初めて私が高校教師として高一の担任を持った今から25年前。クラスに、やや暗い影のあるK子が入学した。彼女の母親はK子が5歳の時、自分の姉に彼女を預け行方をくらました。父親は赤ちゃんの頃に蒸発していた。そのことがその要因の一つとなっていたのかもしれないが、彼女は、場面緘黙(ばめんかんもく)になってしまった。家庭では普通に話すことができても、学校では全く話すことができなかった。もちろん私にも口を開くことはなかったが、私が顧問をしている部活(サッカー部)のマネージャーになってくれ、身振り手振りで、一生懸命部員の世話をしてくれた。心配だったのは、緘黙のため他の生徒から見たら「無視された」ととられる場合もある。実は私の学校は刑事も立ち入る生徒指導困難校で、女子のヤンキーグループから目をつけられていた。
しばらく平穏に過ごしていたが、ちょうど梅雨入りした直後、K子は突然学校に来なくなった。私はやはりヤンキーグループから何かされたなと思った。早速、K子宅に電話を入れると、どうも家出をしたらしい。 母親代わりをしている叔母が言うには、自分がつい先日結婚したことが原因ではと嘆いていたが、その後、全くの音信不通となってしまった。
ところが、それから一週間後、夜中の12時過ぎに突然電話が鳴った。(何時だと思っているんだ)と眠い目をこすりながら受話器を取ると、
「先生、夜分遅くすいません。K子です。学校を長い間、休んですみませんでした」
初めて聴くK子の声。突然のことに多少気が動転しそうになったが、即座にヤンキーグループとの関与を聞くとそれはないという。私は一瞬胸をなでおろしたものの、いろいろ聞こうと思った矢先、
「先生、無事に暮らしていますので安心してください。明日から毎日夜の9時過ぎに必ず電話します」
そう言うとすぐに電話を切ってしまった。その翌日より彼女は約束どおり毎日電話を掛けてくるようになったが、次第に打ち解けてきたのだろう。実は祖母の家にいることを告白してくれた。祖母はやや病気がちで足が弱く彼女が身の回りの世話をしているという。家出した理由はその祖母の面倒を見たかったからだそうである。結局そのまま祖母と暮らすことが決まりK子は、学校に復帰した。電話が掛かってきてからちょうど一か月後だった。初めてクラスに戻った日、なんと彼女の方から話しかけてきた。
「先生、今までご迷惑を掛けて申し訳ありませんでした。電話だとなんとなく話せたのですが、もう大丈夫だと思います」
彼女はその日を境にクラスメイトとも少しずつ話すようになり、卒業する頃には多くの友達を持つにいたった。
先日、20年ぶりに同窓会でK子と再会した。
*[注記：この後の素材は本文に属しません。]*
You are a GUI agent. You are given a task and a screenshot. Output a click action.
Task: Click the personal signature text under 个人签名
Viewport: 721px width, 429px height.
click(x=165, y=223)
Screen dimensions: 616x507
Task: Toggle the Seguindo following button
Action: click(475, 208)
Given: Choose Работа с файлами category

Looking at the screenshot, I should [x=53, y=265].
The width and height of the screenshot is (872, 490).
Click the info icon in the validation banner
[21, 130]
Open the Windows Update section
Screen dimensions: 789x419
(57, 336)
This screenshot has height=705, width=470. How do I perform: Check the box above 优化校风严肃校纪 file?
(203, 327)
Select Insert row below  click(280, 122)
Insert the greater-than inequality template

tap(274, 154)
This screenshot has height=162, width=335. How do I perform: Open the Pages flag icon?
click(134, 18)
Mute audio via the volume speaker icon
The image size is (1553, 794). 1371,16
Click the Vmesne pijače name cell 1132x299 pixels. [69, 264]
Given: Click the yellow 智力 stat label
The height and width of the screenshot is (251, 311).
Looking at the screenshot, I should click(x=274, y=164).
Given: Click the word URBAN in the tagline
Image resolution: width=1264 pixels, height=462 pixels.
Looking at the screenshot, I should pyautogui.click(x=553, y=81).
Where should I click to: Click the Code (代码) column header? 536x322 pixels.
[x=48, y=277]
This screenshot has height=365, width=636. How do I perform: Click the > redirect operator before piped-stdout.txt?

現在は看護師をしており、二人の子持ちである。会は立食になっており、彼女は誰とでも親しそうに話していたが、私を見つけると飛んできた。
「先生、お久しぶりです。高校の時は大変お世話になりました。先生、もしあのときのことがなかったら私はいまだに黙ったままだったかもしれません。先生に感謝です」
そう言うとK子は深々と頭を下げたあと、隣の卓の友人達の輪へ入っていった。
しかし今思うと本当に頭を下げたかったのは私だったのかもしれない。というのもあの頃は新採一年目で、様々な壁にぶち当たって教師を辞めようかと思っていた時期であった。そんな時、人と話すことの出来ない不登校のK子が私を頼ってくれ、おまけに学校に復帰し、コミュニケーション能力までついたことで私には大きな自信になっていた。それが心の支えになったからこそ、私は今こうして教師を続けてこられた気がする。感謝するのはむしろ私の方だったのかもしれない。